--- RECORDS SUPPLIED ---

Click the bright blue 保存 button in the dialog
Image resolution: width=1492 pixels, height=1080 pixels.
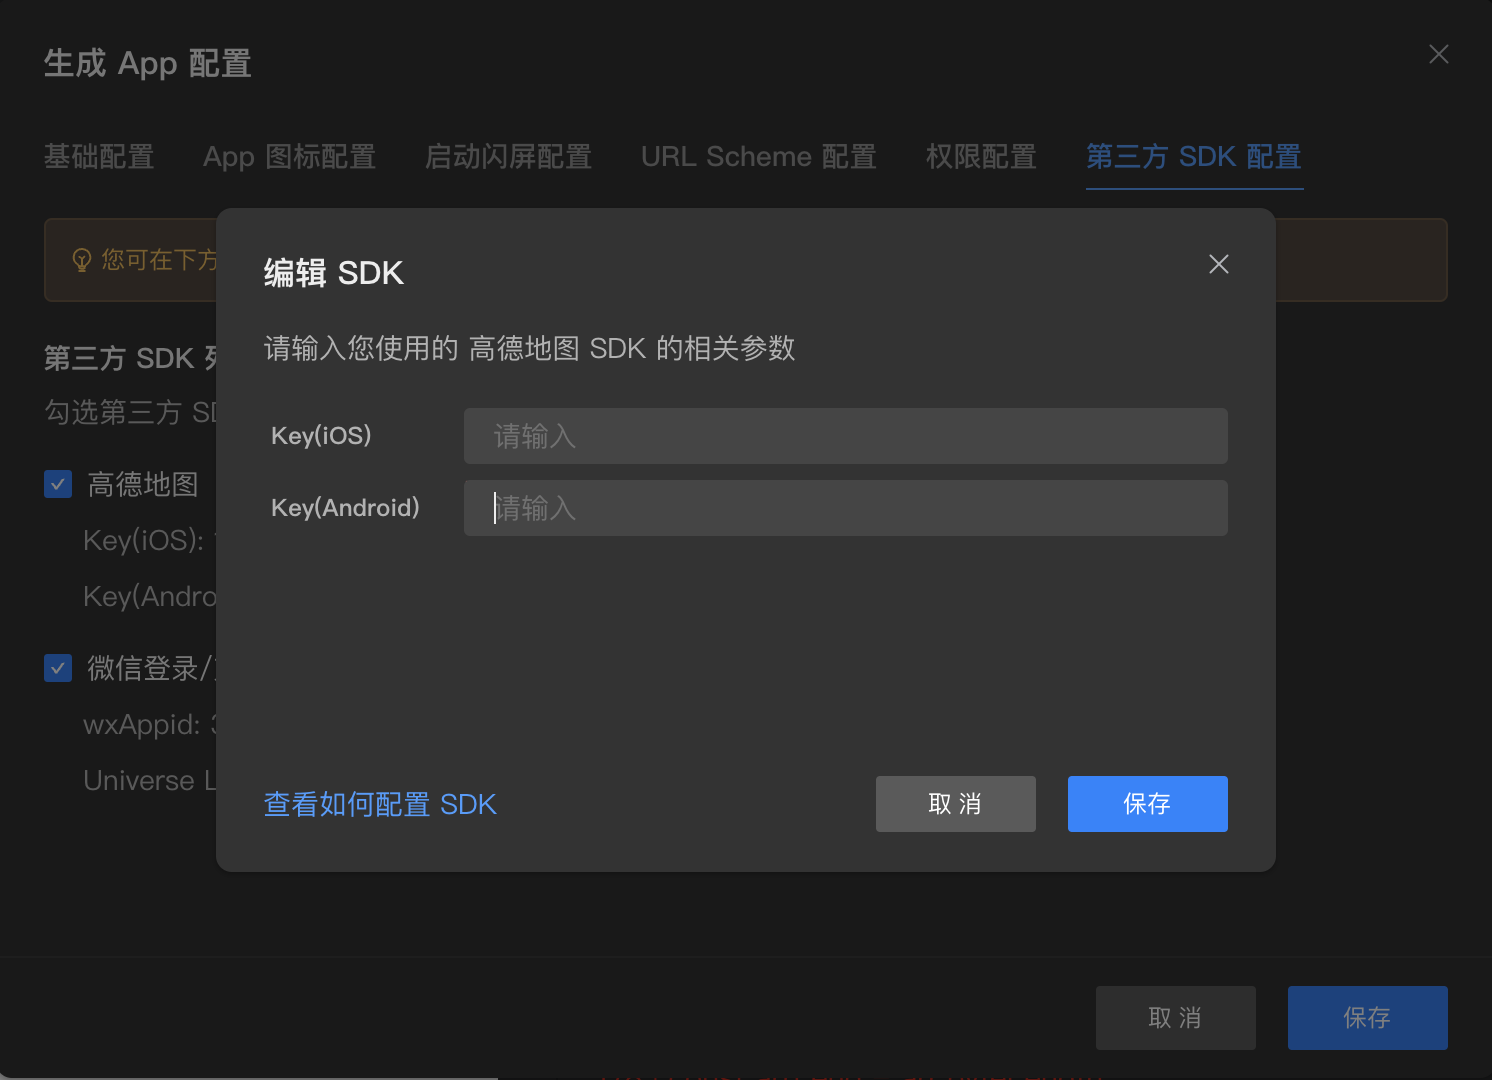tap(1147, 804)
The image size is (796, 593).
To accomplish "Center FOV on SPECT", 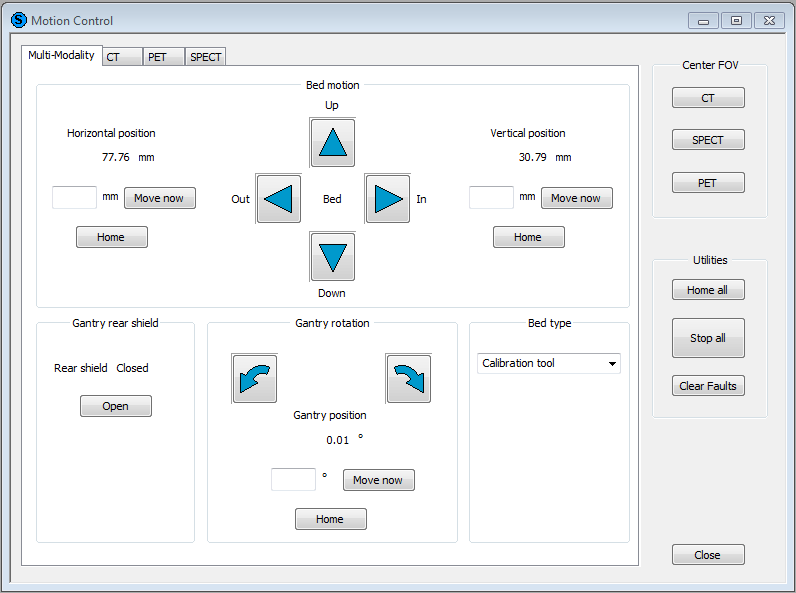I will [x=708, y=140].
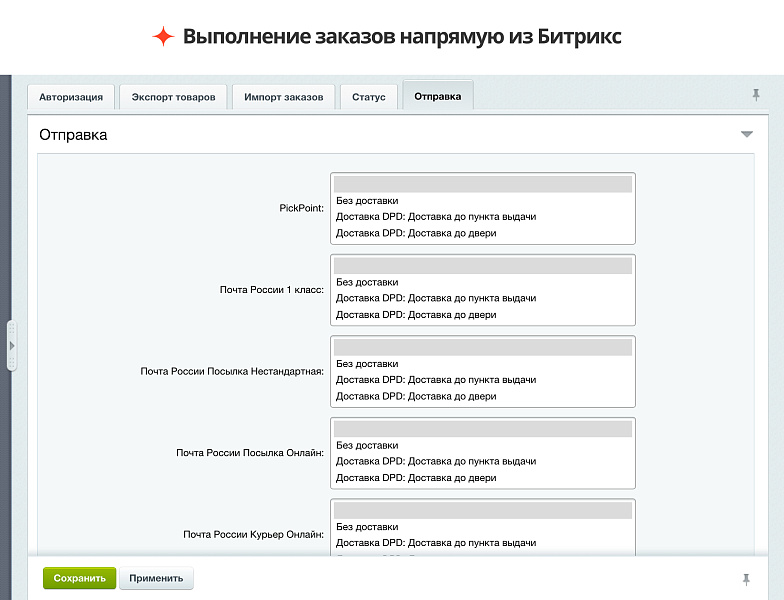
Task: Select DPD до пункта выдачи for Почта России 1 класс
Action: (x=436, y=298)
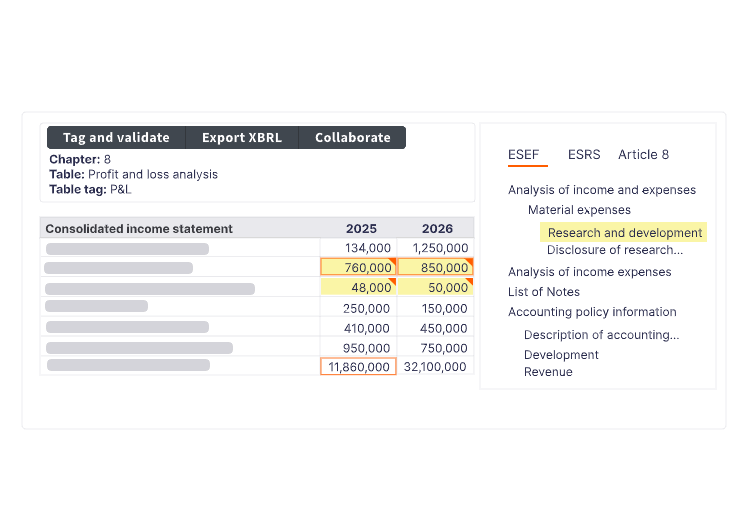Viewport: 752px width, 512px height.
Task: Choose the Revenue taxonomy item
Action: 548,372
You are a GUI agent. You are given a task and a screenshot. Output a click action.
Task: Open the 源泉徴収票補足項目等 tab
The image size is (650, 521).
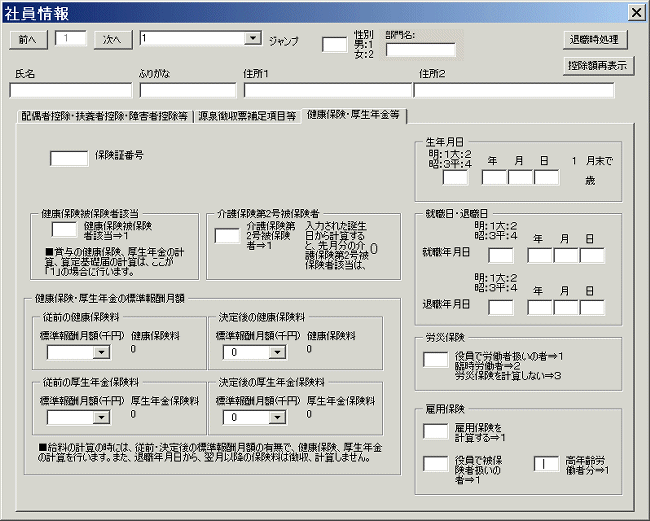pyautogui.click(x=247, y=116)
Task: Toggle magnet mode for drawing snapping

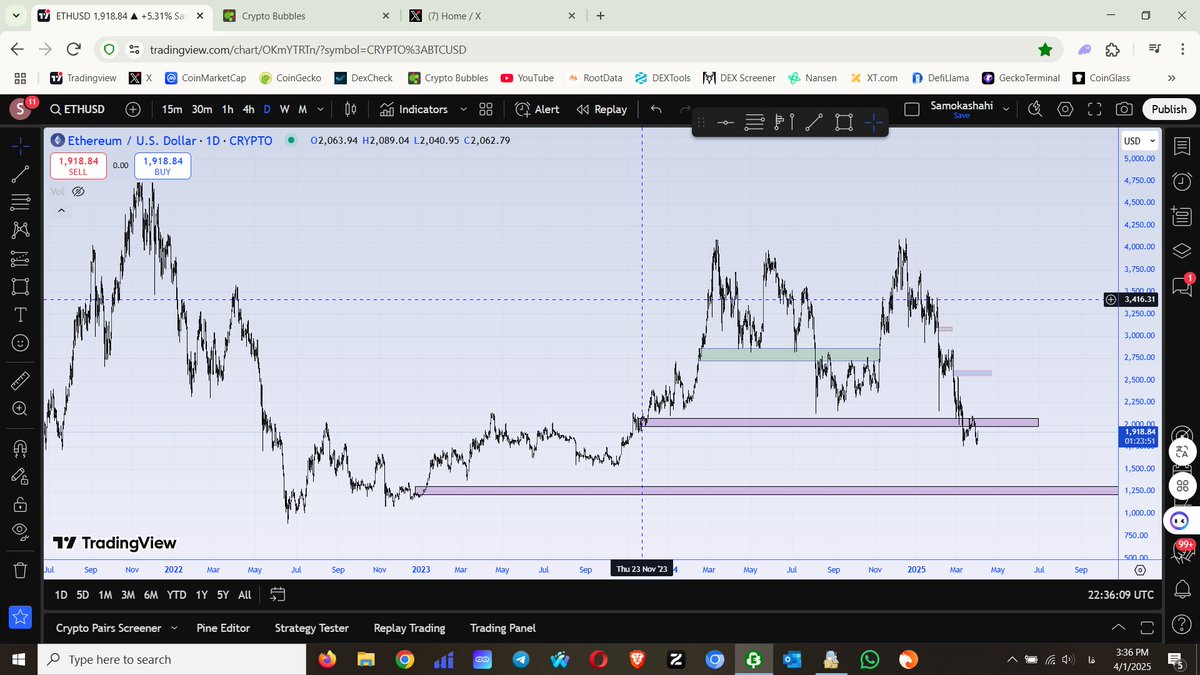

---

# [EXERCISE]
Please edit the records from the line with "You are a GUI" through the end of the records, replacing "magnet mode" with "grid snapping mode" and keeping everything else the same. Leave the pictures out of your answer.

# [TASK OUTPUT]
You are a GUI agent. You are given a task and a screenshot. Output a click action.
Task: Open the 源泉徴収票補足項目等 tab
The image size is (650, 521).
pyautogui.click(x=247, y=116)
Task: Toggle grid snapping mode for drawing snapping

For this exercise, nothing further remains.